Figure 12.

Effects by co-application of zinc on currents from ASIC1a WT co-expressed with ASIC3 histidine mutants on CHO cells. (A) Representative traces show that co-application of zinc at a concentration of 100 µM potentiated the peak amplitude of the currents recorded from heteromeric ASIC1a/3-H72A, ASIC1a/3-H73A, ASIC1a/3-H109A, ASIC1a/3-H123A, ASIC1a/3-H156A, ASIC1a/3-H195A, ASIC1a/3-H243A, ASIC1a/3-H262A, and ASIC1a/3-H336A, but not ASIC1a/3-H83A; (B) Statistical bar graphs show relative peak amplitude of the currents from ASIC1a/3 WTs and its histidine mutant co-expressed with ASIC3 WT as mentioned above by co-application of 100 µM zinc (n = 7 to 15). Co-application of 100 µM zinc did not affect the current without zinc application on ASIC1a/3-H83A (p > 0.05, t-test). There was no significant difference for zinc potentiation among ASIC1a/3 WTs with ASIC1a WT co-expressed with ASIC3 histidine mutants except ASIC1a/3-H83A (p > 0.05, ANOVA).

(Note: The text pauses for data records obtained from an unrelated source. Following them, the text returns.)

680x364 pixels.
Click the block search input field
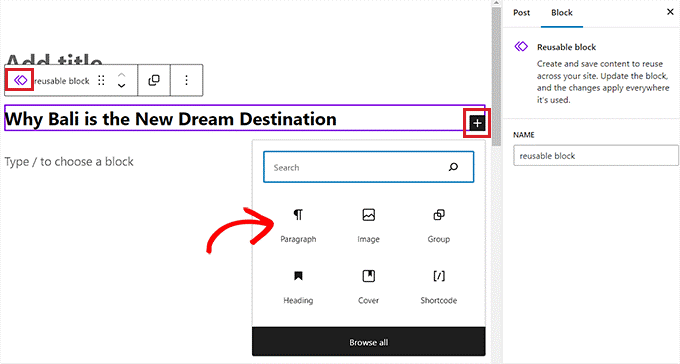click(369, 167)
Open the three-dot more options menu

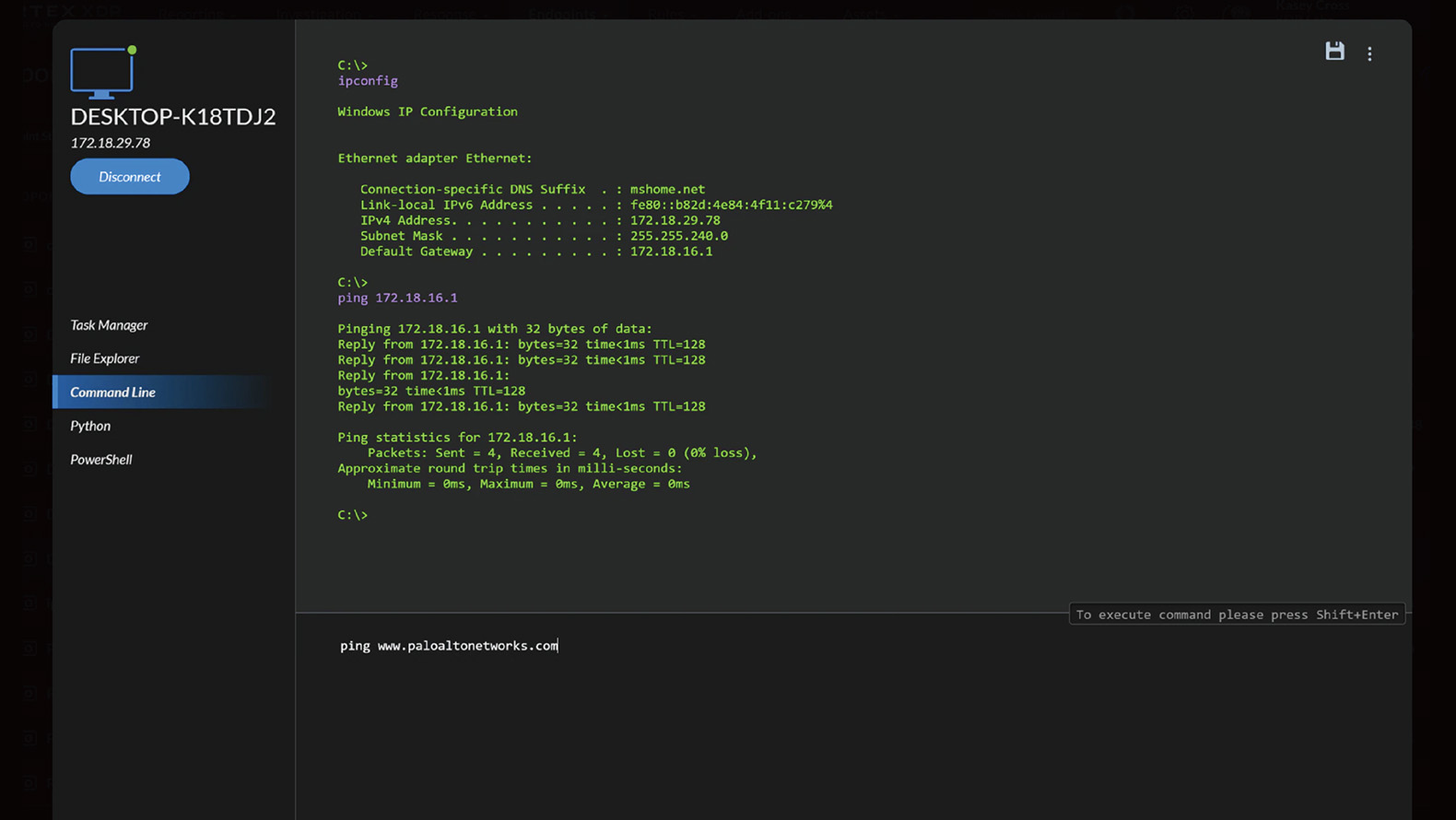click(x=1369, y=54)
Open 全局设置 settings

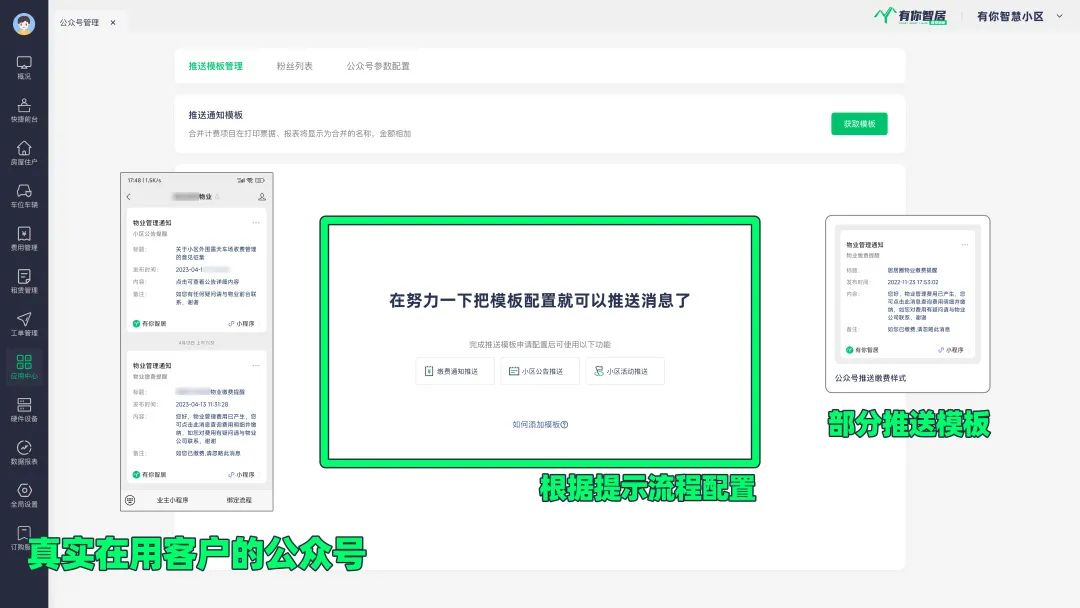[24, 496]
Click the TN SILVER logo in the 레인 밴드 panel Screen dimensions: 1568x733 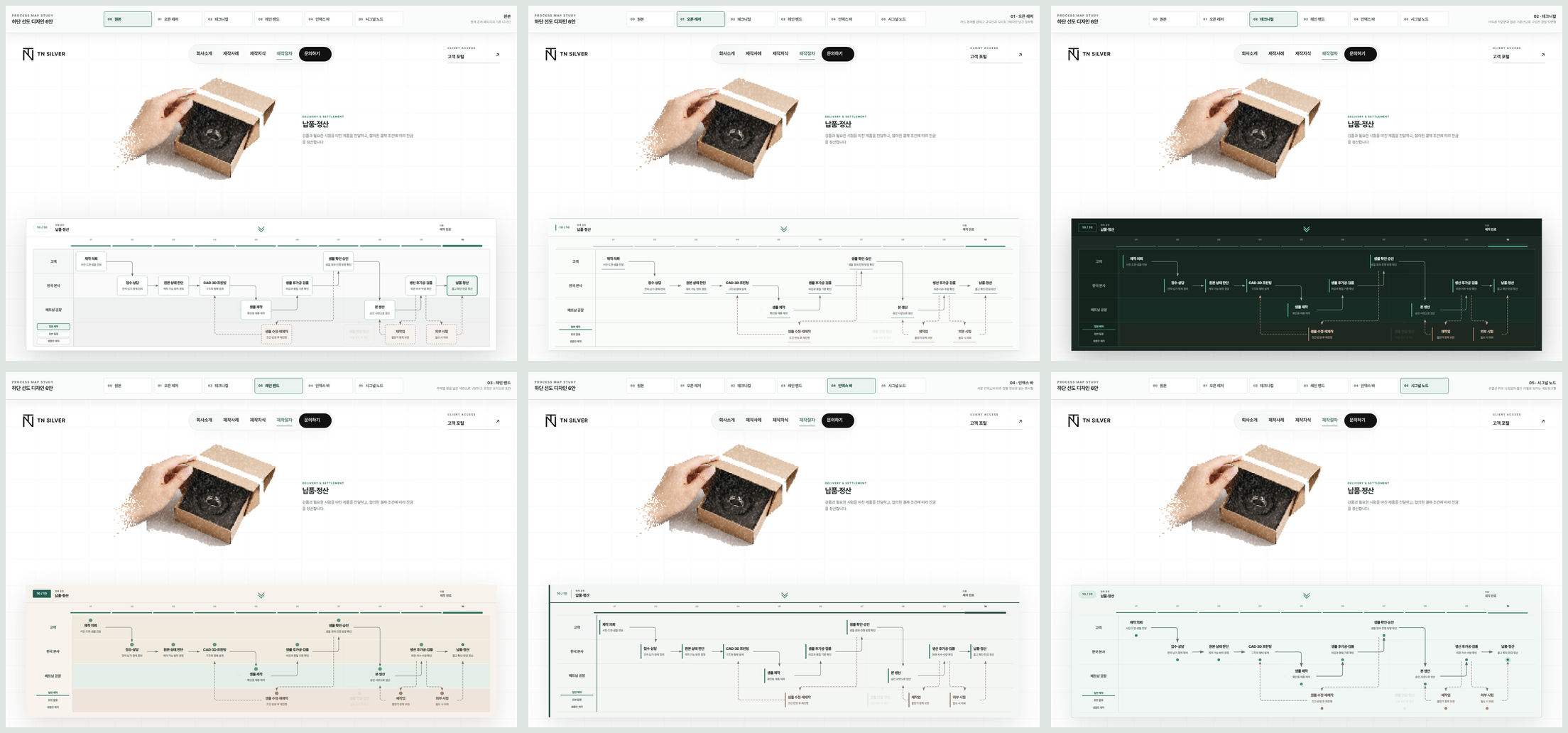(x=43, y=420)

For ASIC3 mutation, histidine residues in the extracellular domain of ASIC3 were replaced with alanine. Whole-cell patch-clap recording was performed, and currents recorded from heteromeric ASIC1a/3 WTs and ASIC1a WT with ASIC3 histidine mutants were triggered by a drop in pH from 7.4 to 6.8. Data are presented as mean ± SEM. CTRL, control; I_CTRL, ASIC current without any treatment; I_Zinc, ASIC current by zinc treatment. ** p < 0.01 (t-test).